Check out the pics here, Hydrooo did a great job of being snap-snap-snap-happy all day: https://www.facebook.com/media/set/?set=a.316584285090784.73429.139397922809422&type=1
It was interesting to see that the large quantity of guys and girls who signed themselves up following a simple shopping trip to Pantaloon where they collected a flyer and subsequently sent in their application simply out of a love for models and modeling. A large percentage of the group were totally a-stereotypical model types…boys with bellies not abs, girls who were just barely taller than five feet, wearing flat sandals and no makeup, etc. Also, something I found quite odd was that 95% arrived to the competition looking more like the girl or boy next door instead of chic fashion models, which I didn’t fully understand. I mean, if you are competing to be a runway and print ad model, wouldn’t it make sense to glam up, style up and LOOK like a fashion model? Why would any of the girls wear flats when they know fully well that runway models wear heels and why not style themselves for the event … YET they happily arrived by 10am, signed in, competed in front of hundreds of people and then diligently waited around seven hours to see if they’d won? Doesn’t make sense to me but okay….
It was also quite interesting for me (someone now in the outsourcing space in India and from a high-tech start-up background) to see how many of the aspiring models were engineers for BPO and tech companies in Bangalore. I mean, honestly, who’da guessed? I assumed that we’d be seeing a landslide of semi-pro models but the sweet reality was that the majority of the candidates were everyday fresh-out-of-uni kids just looking to try something new, who had a high level of confidence in themselves and weren’t afraid to put themselves out there and hoping to catch a break. Some of our favourite candidates were the guys and girls who had charisma and wonderful personalities (who scored really well in those areas) but they simply didn’t have the looks (skin, teeth, hair, body) that Pantaloon models need to have for the runway shows and the print, online and hoarding ad campaigns.
We had around 150 candidates to evaluate and at first we gave everyone an equal amount of time, around 1-2 minutes per candidate. Then something happened, they gave us wine! Once the wine started flowing mid-afternoon, the climate of the candidate analysis process shifted slightly. We were still nice and open to giving everyone the same opportunity but instead of giving everyone equal time, we started being a bit more X-Factor-like and cut them short sooner than later when we knowingly knew they were a “no” so as to not waste our time (plus, probably more importantly, it was getting late and we needed to cut time). It was really fun all day but the latter part of the day was definitely the most fun part of the event for each of us.
In the end we chose close to 10 guys and 10 girls to compete in the semi-final in Bangalore. From that, winners will be selected to travel north and compete in the final round. In my opinion, it’s a pretty great way to engage the Pantaloon’s audience and generate some buzz for the brand in a unique way that gives anyone a shot at something quite glam and exclusive. I can’t wait to see who the winners are!

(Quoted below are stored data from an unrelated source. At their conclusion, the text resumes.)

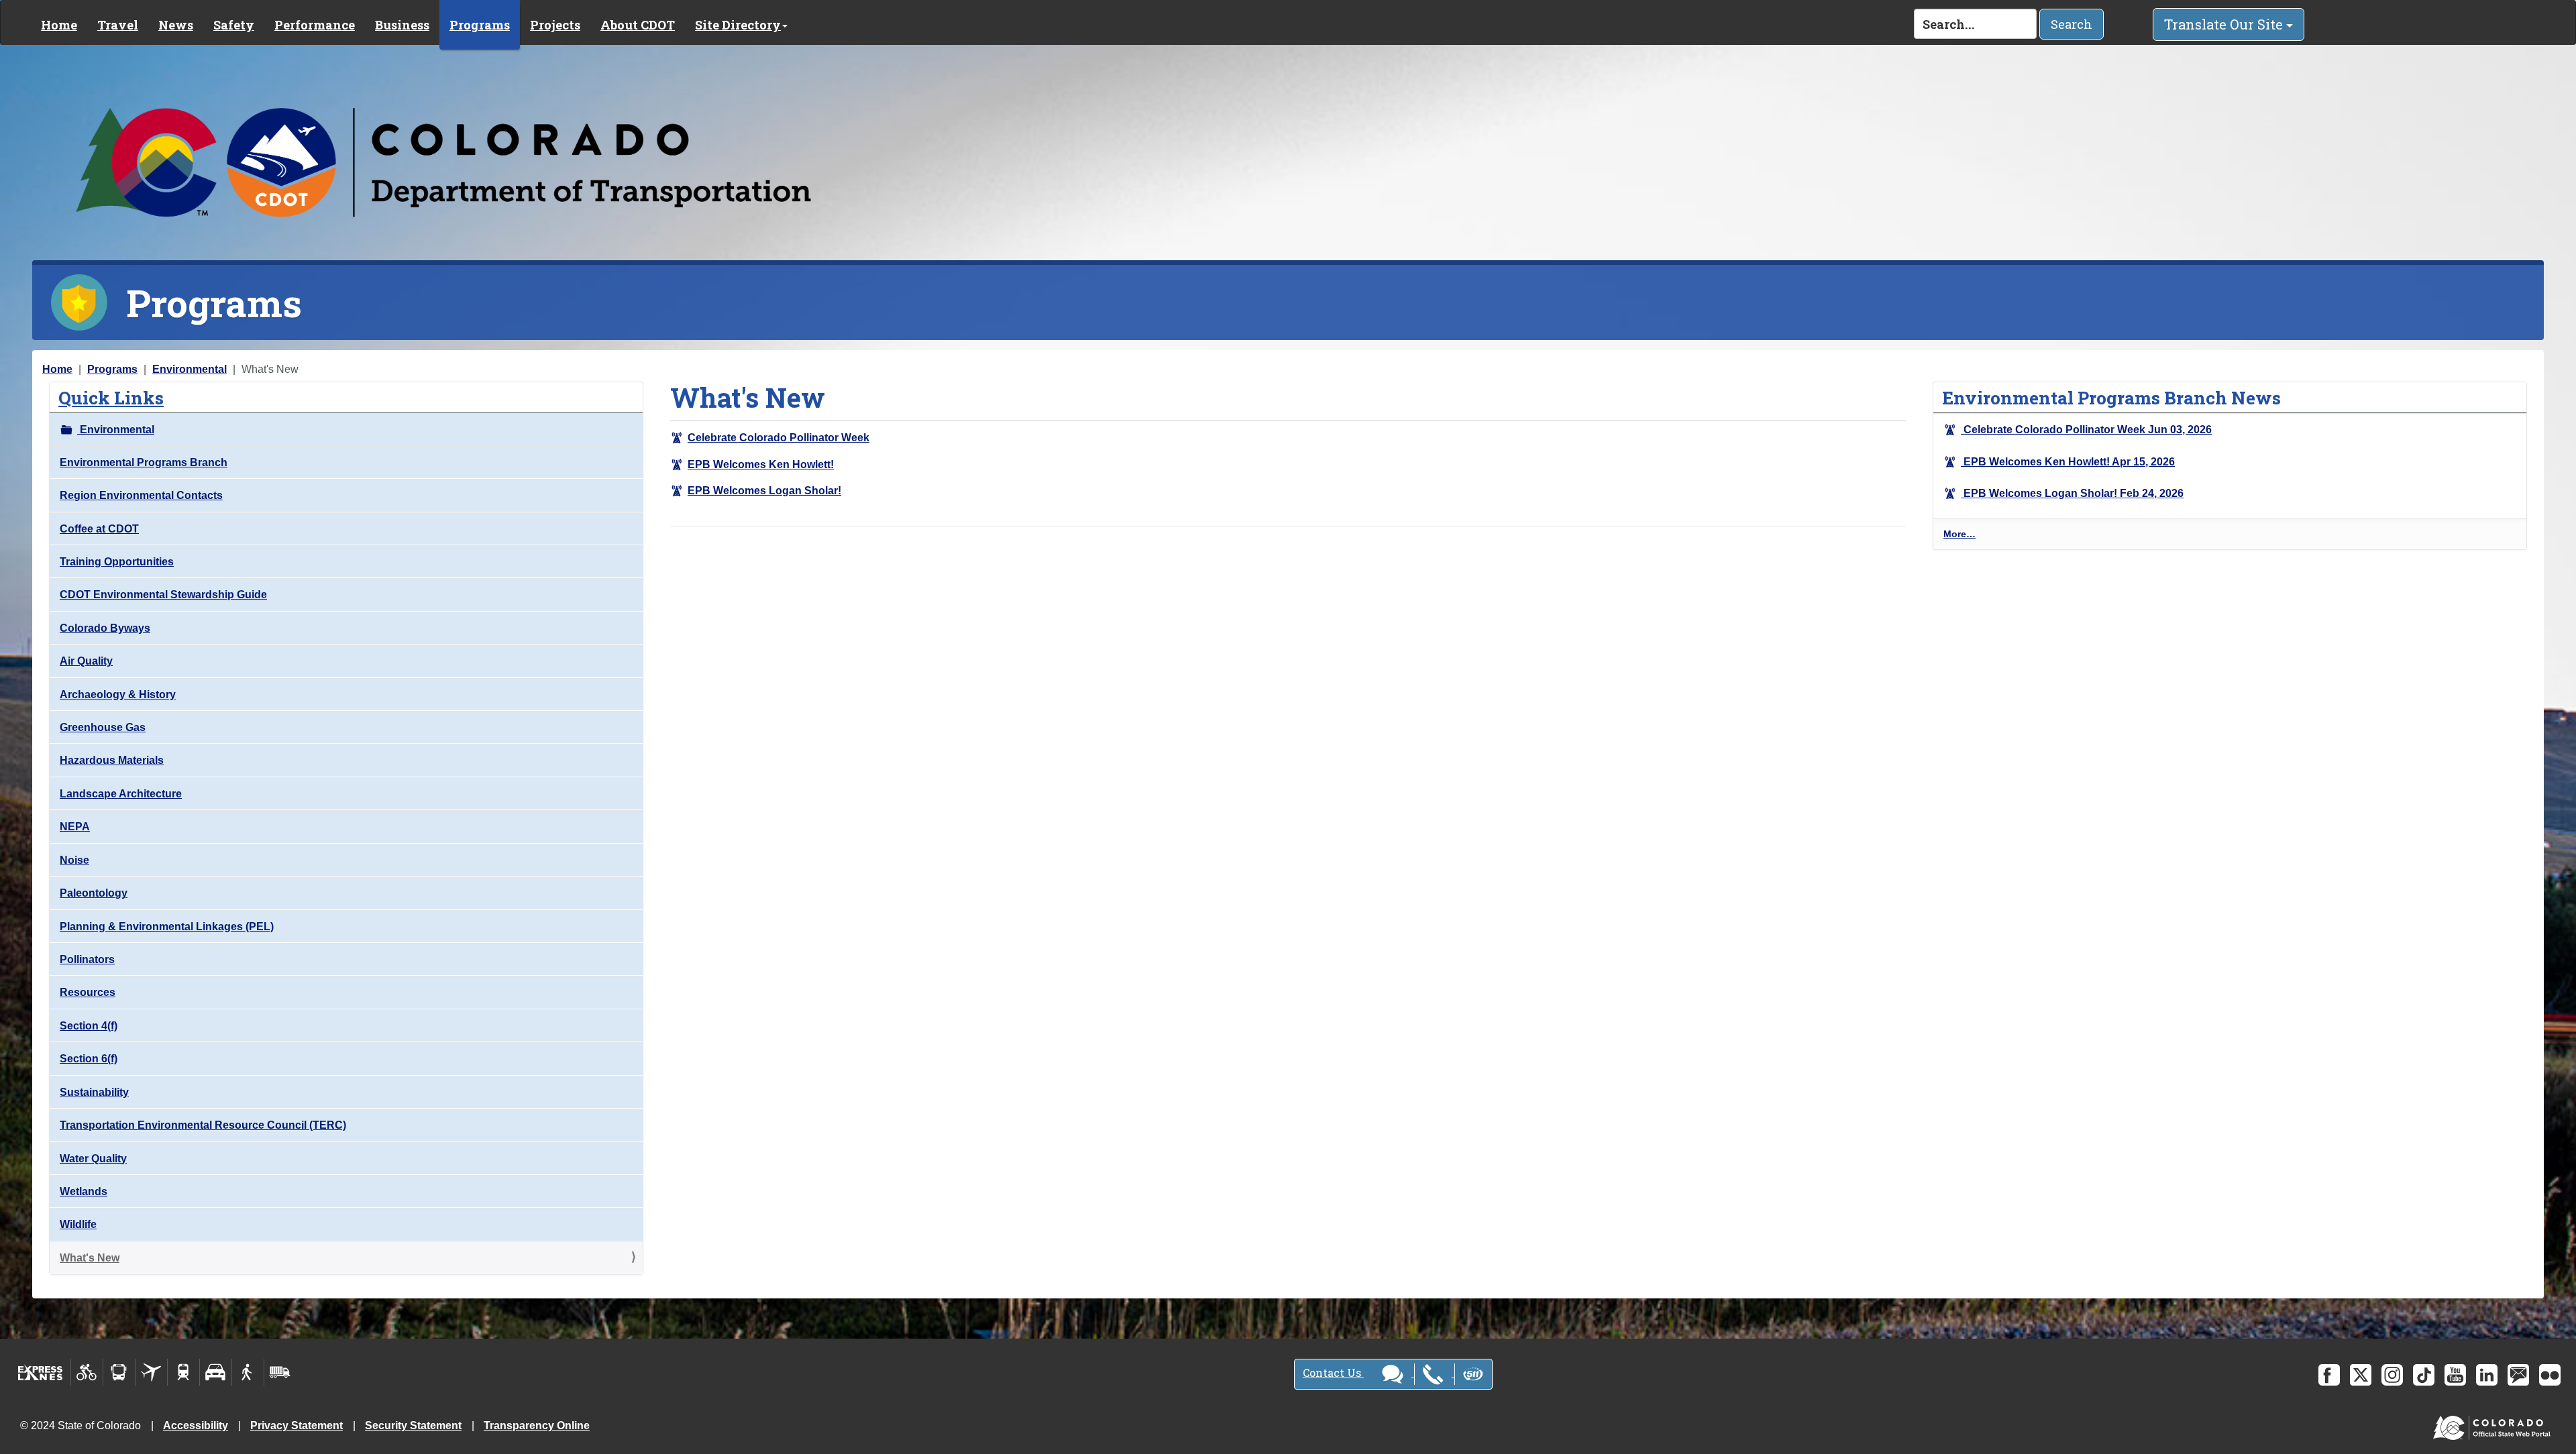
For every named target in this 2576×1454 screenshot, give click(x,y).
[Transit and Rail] (119, 1372)
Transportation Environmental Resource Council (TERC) (203, 1125)
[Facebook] (2329, 1375)
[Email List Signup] (2518, 1375)
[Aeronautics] (151, 1372)
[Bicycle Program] (86, 1372)
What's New (89, 1258)
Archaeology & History (118, 694)
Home (59, 25)
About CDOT (637, 25)
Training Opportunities (117, 561)
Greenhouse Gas (103, 727)
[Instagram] (2392, 1375)
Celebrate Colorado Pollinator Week (778, 437)
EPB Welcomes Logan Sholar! (764, 490)
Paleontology (93, 893)
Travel (117, 25)
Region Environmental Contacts (141, 495)
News (175, 25)
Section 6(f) (88, 1058)
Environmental (189, 369)
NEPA (75, 826)
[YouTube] (2455, 1375)
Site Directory (738, 25)
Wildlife (78, 1224)
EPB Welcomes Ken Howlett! (761, 464)
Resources (87, 992)
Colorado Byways (105, 628)
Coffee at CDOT (99, 529)
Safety (233, 25)
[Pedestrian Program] (247, 1372)
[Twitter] (2361, 1375)
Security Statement (413, 1425)
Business (402, 25)
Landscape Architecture (121, 793)
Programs (479, 25)
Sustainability (94, 1092)
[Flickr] (2550, 1375)
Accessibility (195, 1425)
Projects (555, 25)
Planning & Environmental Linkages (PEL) (167, 926)
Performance (314, 25)
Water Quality (93, 1158)
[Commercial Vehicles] (280, 1372)
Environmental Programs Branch (143, 462)
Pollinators (87, 959)
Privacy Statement (296, 1425)
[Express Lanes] (40, 1372)
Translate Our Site (2225, 24)
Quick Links (111, 397)
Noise (74, 860)
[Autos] (215, 1372)
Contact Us (1333, 1372)
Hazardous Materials (112, 760)
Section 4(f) (88, 1025)
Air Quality (86, 661)
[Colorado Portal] (2494, 1425)
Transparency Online (537, 1425)
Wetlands (83, 1191)
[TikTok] (2424, 1375)
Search (2071, 24)
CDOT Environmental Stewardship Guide (163, 594)
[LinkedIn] (2487, 1375)
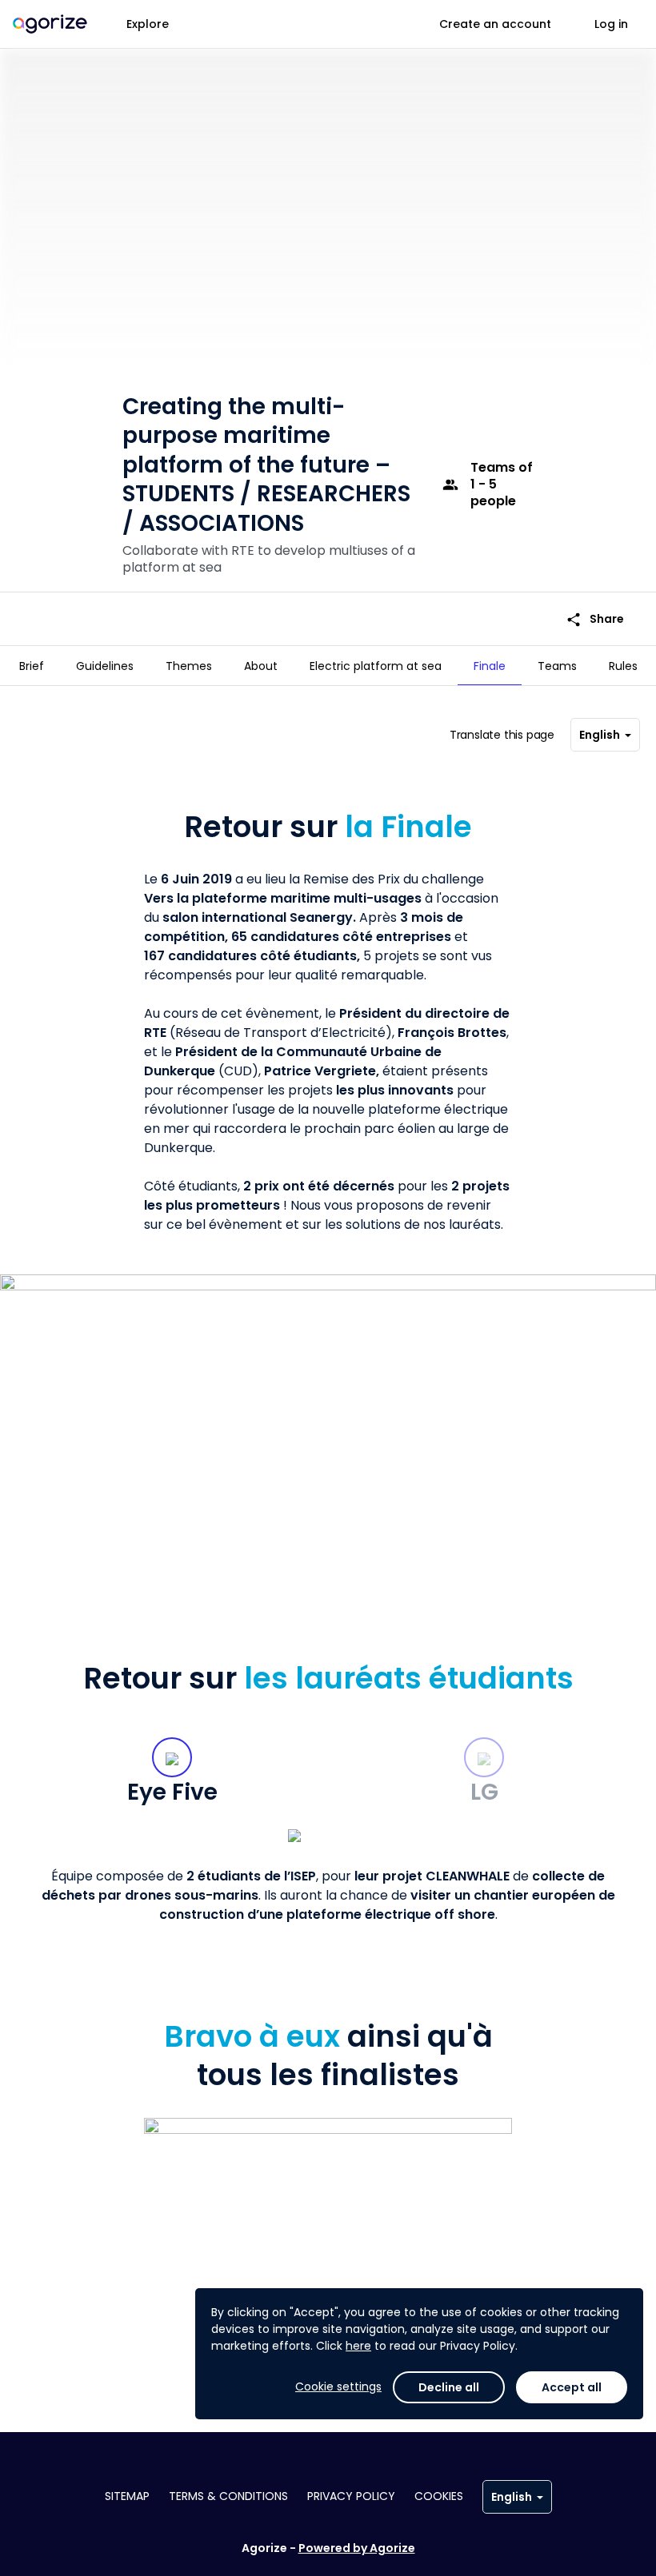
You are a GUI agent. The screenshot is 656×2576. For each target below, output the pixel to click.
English (599, 735)
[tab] (31, 666)
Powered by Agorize (356, 2548)
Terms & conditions (228, 2496)
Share (595, 619)
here (358, 2346)
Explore (147, 24)
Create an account (495, 24)
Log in (611, 24)
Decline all (448, 2387)
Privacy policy (351, 2496)
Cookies (438, 2496)
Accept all (572, 2387)
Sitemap (127, 2496)
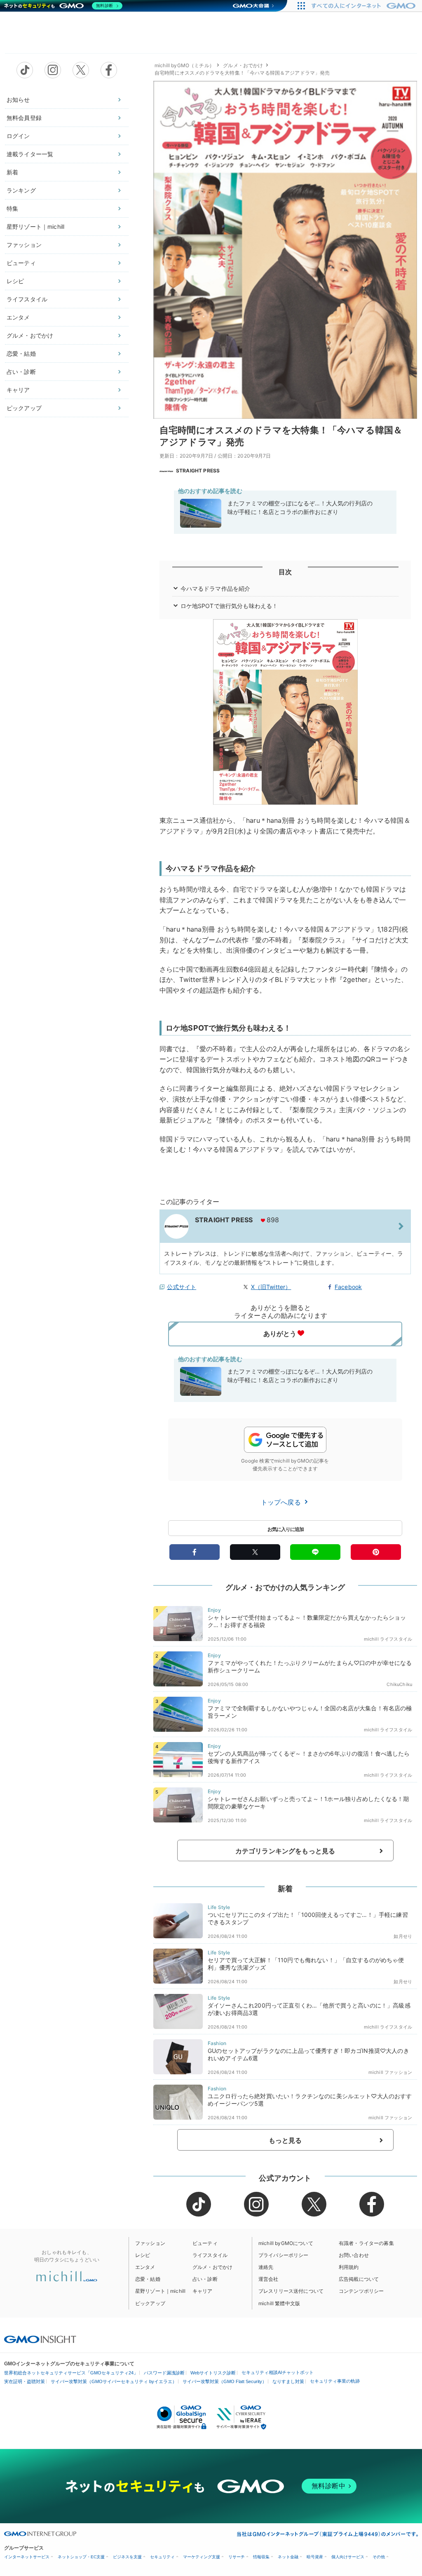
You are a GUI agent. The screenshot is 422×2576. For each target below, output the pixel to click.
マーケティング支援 (201, 2557)
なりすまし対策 (288, 2381)
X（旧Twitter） (271, 1286)
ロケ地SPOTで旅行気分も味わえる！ (229, 605)
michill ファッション (390, 2072)
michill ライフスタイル (388, 1639)
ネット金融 (288, 2557)
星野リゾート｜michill (35, 226)
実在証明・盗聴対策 (24, 2381)
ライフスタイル (27, 299)
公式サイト (181, 1286)
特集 (12, 208)
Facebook (348, 1286)
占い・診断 (21, 371)
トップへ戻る (282, 1502)
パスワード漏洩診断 (164, 2372)
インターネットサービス (26, 2557)
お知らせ (18, 99)
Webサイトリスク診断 (213, 2372)
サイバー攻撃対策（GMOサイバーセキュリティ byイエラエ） (114, 2381)
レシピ (15, 280)
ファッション (24, 244)
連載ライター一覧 (30, 153)
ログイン (18, 135)
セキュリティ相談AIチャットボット (277, 2372)
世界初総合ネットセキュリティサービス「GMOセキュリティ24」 (71, 2372)
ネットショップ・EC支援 (81, 2557)
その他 (379, 2557)
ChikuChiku (399, 1684)
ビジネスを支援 (127, 2557)
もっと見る (285, 2140)
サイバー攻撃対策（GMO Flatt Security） (225, 2381)
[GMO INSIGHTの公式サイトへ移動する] (40, 2339)
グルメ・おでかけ (30, 335)
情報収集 (261, 2557)
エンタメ (18, 317)
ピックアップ (24, 407)
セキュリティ (162, 2557)
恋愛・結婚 (21, 353)
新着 (12, 172)
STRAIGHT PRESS (198, 470)
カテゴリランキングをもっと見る (285, 1851)
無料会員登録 (24, 117)
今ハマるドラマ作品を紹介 (216, 588)
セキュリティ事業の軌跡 (335, 2381)
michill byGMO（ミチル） (184, 65)
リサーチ (236, 2557)
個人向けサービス (347, 2557)
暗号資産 (315, 2557)
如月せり (403, 1936)
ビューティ (21, 262)
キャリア (18, 389)
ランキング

So what was my favourite part of the experience? First, I loved the obvious reason that it was something new and different to add to my list of yet another one of the “real life” non-traditional activities I participate in here in India (I have yet to take a yoga class or go to an ashram or try out henna). But secondly, given the fact that I am constantly being looked at and I’m sure we can all agree – judged – here in India because of my white skin and blonde hair (and my exposed “from the knees down” legs) it was a nice change of pace to be doing the judging and looking this time around. It was sort of like jumping into an alternate universe in a comic and I liked it! Now…how to get on the judges panel of a real X-Factor style show or competition here in India!?! That would be a hoot and a half!